- Citizenship: New Zealand
- Occupation: statistics educator
- Years active: 1999 - present
- Known for: Worked on New Zealand national statistics curriculum

= Maxine Pfannkuch =

New Zealand statistics educator

Maxine Jeanette Pfannkuch is a New Zealand statistics educator, known for her work reforming the New Zealand national statistics curriculum.

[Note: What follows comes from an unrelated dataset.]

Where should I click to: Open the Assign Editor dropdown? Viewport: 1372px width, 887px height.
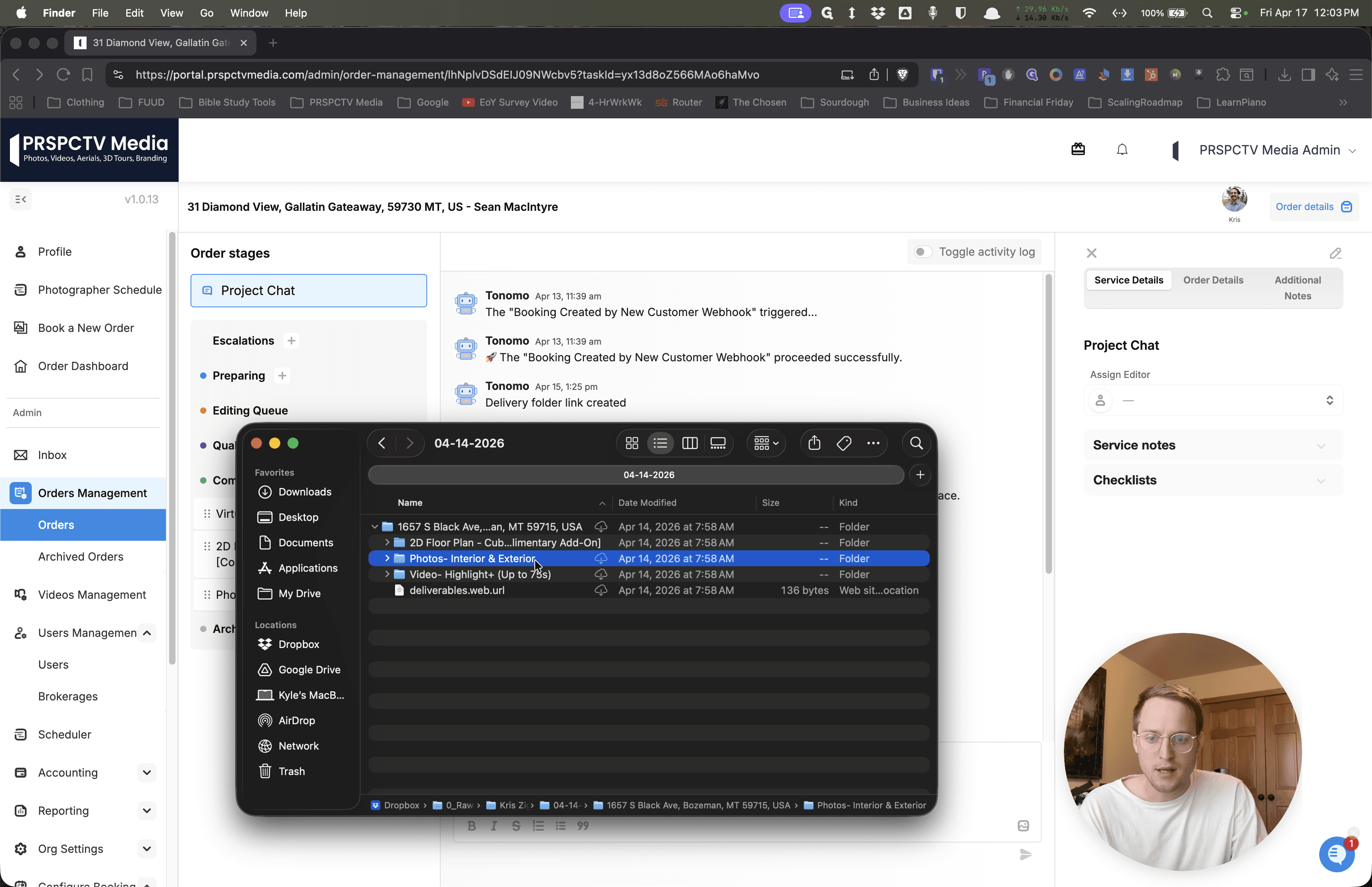tap(1212, 400)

She is an associate professor in the department of statistics of the University of Auckland, and the former editor-in-chief of the Statistics Education Research Journal.

==Education==
Pfannkuch taught at the high school level beginning in 1972, and was head of mathematics at Avondale College, Auckland from 1983 to 1987. After working as an advisor to the Ministry of Education and as an instructor at the Auckland College of Education, she returned to graduate study in 1994 and earned her Ph.D. in 1999 from the University of Auckland under the supervision of Chris J Wild. Her Ph.D. thesis was titled Characteristics of statistical thinking in empirical enquiry.

She became editor-in-chief of the Statistics Education Research Journal in 2015.

==Recognition==
Pfannkuch is an Elected Member of the International Statistical Institute. She is the 2015 winner of the Campbell Award of the New Zealand Statistical Association.